Megan Lindsay

Personal information
- Full name: Megan Anne Lindsay
- Date of birth: April 7, 1991 (age 35)
- Height: 5 ft 8 in (1.73 m)
- Position: Forward

Youth career
- 2005–2007: NWN Allegra
- 0000–2009: Gonzaga Prep Bullpups
- 2008: Washington Premier 90

College career
- Years: Team / Apps / (Gls)
- 2009–2012: Seattle Pacific Falcons / 75 / (41)

Senior career*
- Years: Team / Apps / (Gls)
- 2010: Spokane Shine
- 2011–2013: Seattle Sounders
- 2013: Stjarnan / 8 / (2)
- 2014: Kokkola F10 / 18 / (11)
- 2014: → Åland United (loan) / 0 / (0)
- 2014–2015: Metz / 14 / (7)
- 2015: Røa / 11 / (3)

= Megan Lindsay =

French footballer (born 1991)

Megan Anne Lindsay (born April 7, 1991) is an American former professional soccer player who played as a forward.
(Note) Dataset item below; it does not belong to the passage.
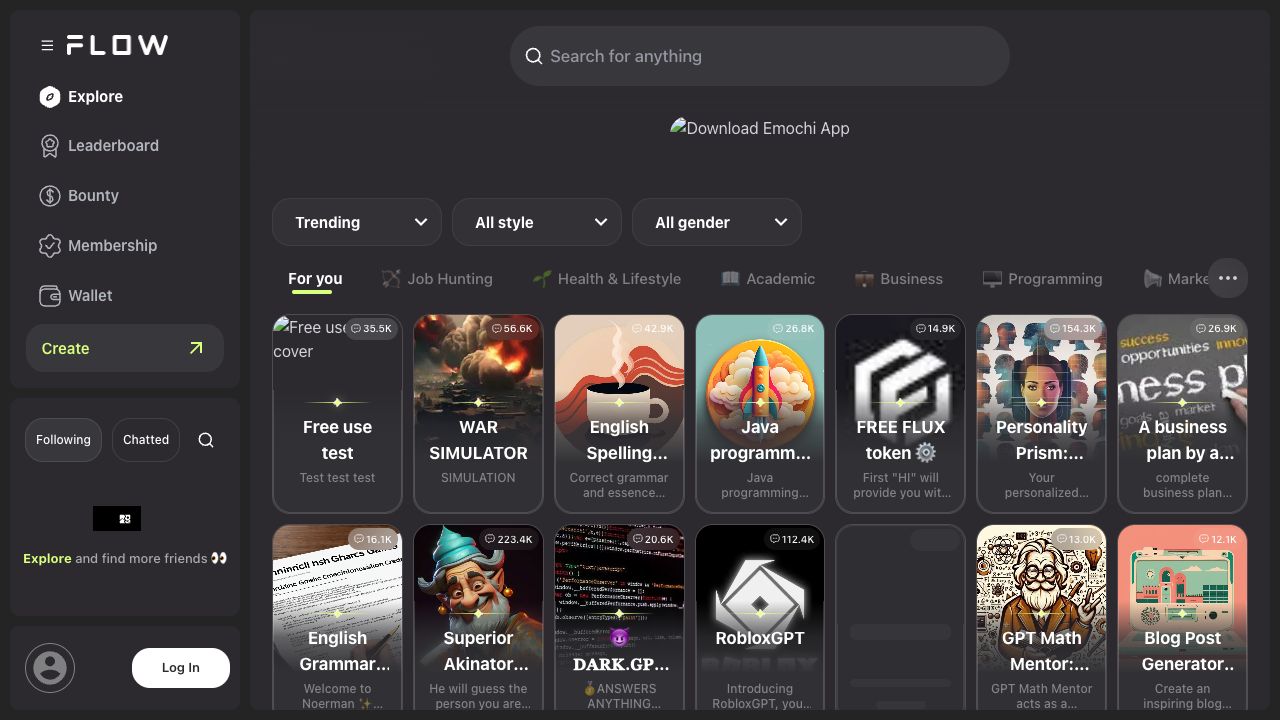This screenshot has width=1280, height=720.
Task: Select the Programming category tab
Action: coord(1042,279)
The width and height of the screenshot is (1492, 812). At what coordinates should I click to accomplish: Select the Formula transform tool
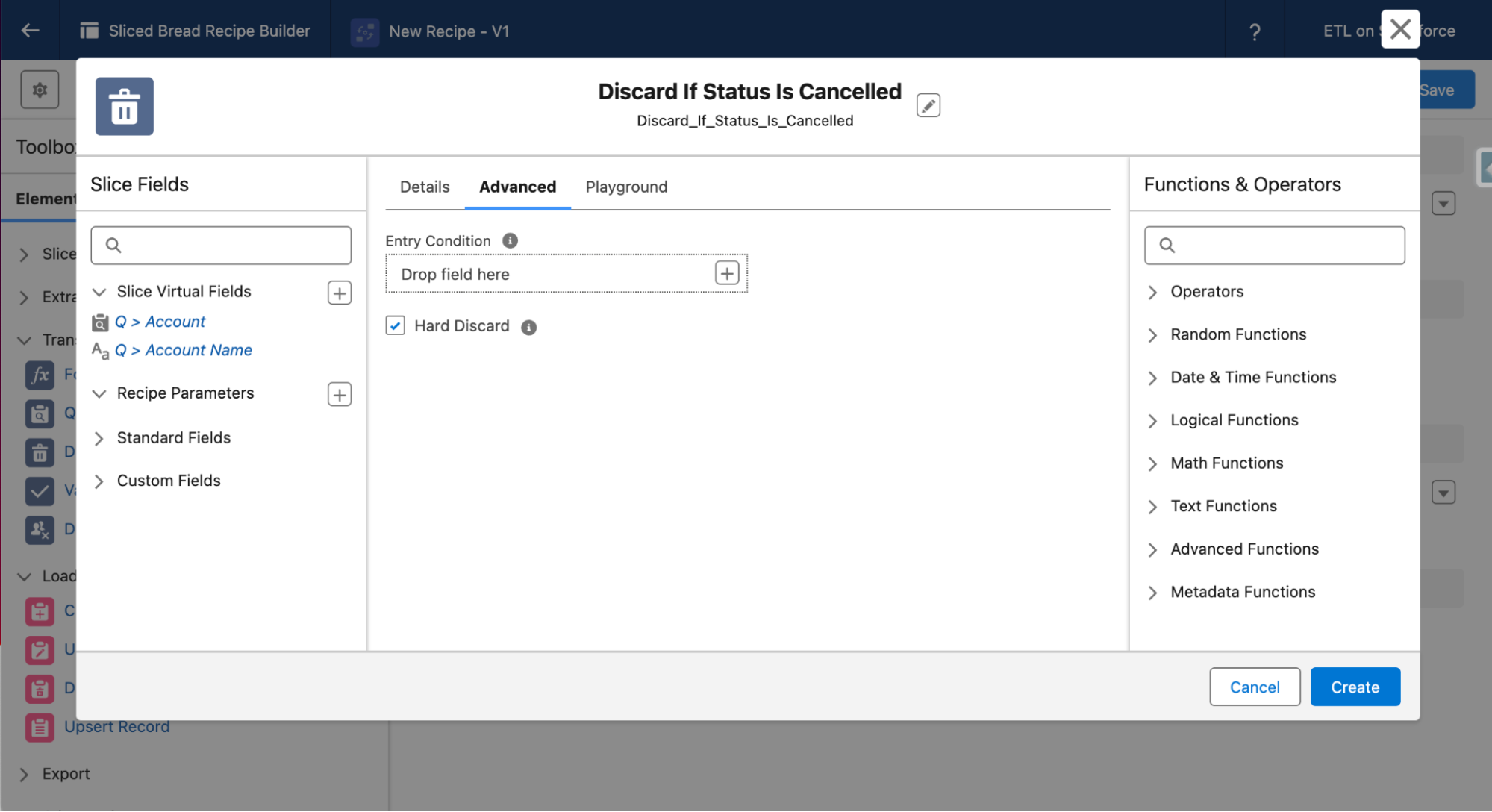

Lindsay played for the Seattle Pacific Falcons in college, and later played overseas at Stjarnan in Iceland, Kokkola F10 and Åland United in Finland, Metz in France, and Røa in Norway.

In 2017 she was a tryout invitee for the North Carolina Courage during the team's pre-season training camp, but did not make the team.